Jacqueline de Bueil (1588–1651), was a French noblewoman and mistress to Henry IV of France in 1604-1608.

==Early life==
She was born as daughter of Claude de Bueil, Seigneur de Courcillon (1537-1596) and his wife Catherine de Montcler. When both her parents died in 1596 she and her siblings now orphaned, were distributed among relatives and Jacqueline was placed with a cousin of her grandmother, Charlotte Catherine de La Trémoille .

==Marriages and court life==
Her guardian, the princess dowager presented de Bueil at court sometime around 1604. The young and beautiful noblewoman caught Henry IVs attention to the joy of her guardian who anticipated that she now would gain the king's favours.

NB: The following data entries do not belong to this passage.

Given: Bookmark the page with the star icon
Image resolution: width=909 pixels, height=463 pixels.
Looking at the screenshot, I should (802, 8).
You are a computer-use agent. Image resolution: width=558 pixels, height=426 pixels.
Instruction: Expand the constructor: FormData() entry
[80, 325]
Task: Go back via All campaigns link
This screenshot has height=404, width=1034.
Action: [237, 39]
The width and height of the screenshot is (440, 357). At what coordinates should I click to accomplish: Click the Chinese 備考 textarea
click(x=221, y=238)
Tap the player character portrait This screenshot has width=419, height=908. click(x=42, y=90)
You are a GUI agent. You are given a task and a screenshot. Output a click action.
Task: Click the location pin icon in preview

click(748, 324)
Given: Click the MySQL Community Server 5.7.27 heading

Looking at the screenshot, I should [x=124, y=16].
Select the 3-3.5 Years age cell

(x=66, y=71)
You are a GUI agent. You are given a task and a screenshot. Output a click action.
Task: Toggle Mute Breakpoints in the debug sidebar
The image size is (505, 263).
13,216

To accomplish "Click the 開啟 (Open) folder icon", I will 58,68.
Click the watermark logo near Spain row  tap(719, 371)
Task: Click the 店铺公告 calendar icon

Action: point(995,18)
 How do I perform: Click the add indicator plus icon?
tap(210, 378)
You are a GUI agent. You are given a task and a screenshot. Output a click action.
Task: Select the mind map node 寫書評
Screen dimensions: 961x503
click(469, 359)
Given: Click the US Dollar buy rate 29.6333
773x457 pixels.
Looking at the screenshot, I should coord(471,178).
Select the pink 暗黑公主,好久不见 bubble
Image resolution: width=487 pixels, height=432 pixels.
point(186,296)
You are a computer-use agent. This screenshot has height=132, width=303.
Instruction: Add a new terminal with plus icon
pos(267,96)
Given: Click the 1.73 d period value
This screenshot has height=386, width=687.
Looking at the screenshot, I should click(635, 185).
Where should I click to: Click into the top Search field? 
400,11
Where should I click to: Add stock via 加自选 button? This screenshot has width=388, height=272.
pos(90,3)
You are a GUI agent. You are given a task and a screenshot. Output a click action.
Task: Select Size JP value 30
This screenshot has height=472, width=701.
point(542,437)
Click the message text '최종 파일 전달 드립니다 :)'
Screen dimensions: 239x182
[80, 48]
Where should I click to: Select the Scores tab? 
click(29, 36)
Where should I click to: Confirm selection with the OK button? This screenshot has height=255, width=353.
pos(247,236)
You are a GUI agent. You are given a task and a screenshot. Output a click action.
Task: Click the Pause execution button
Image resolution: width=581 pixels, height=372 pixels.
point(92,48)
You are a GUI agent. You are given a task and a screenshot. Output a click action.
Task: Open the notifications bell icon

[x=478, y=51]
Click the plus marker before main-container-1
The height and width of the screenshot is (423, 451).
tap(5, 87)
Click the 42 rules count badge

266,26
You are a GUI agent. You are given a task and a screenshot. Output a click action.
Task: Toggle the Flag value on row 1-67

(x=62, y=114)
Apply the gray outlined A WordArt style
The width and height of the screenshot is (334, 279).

But instead de Bueil after becoming the king's mistress distanced herself from the princess and proved not at all grateful- and finally tired of the demands of her former foster mother, she had the king to banish the dowager princess from appearing at court or - anywhere in sight of the king and queen.

Although firstly married Saint-Maur-des-Fossés on October 5, 1604 to Philippe de Harlay de Champvallon (1582-1652), Count de Césy, a nephew of Jacques de Harlay a lover of the former wife of Henry IV, Margaret of Valois.

She had a child with the king, Antoine de Bourbon-Bueil (1606-1632) who was legitimized in March 1608. She was also known to have had affairs with several other men at court, among them with Claude de Lorraine, Duke of Chevreuse, and participated in several plots. In 1607 she divorced her husband and later married René II Crespin Crespin du Bec, Marquis de Vardes and had legitimate issue with him.

She died in 1651 at Moret due to poisoning after her apothecary accidentally gave her potassium nitrate (though rumors said she was poisoned by her husband as he wanted to marry someone else. She was buried in church of Moret-sur-le-Loing, in the chapel of Notre-Dame de la Pitié.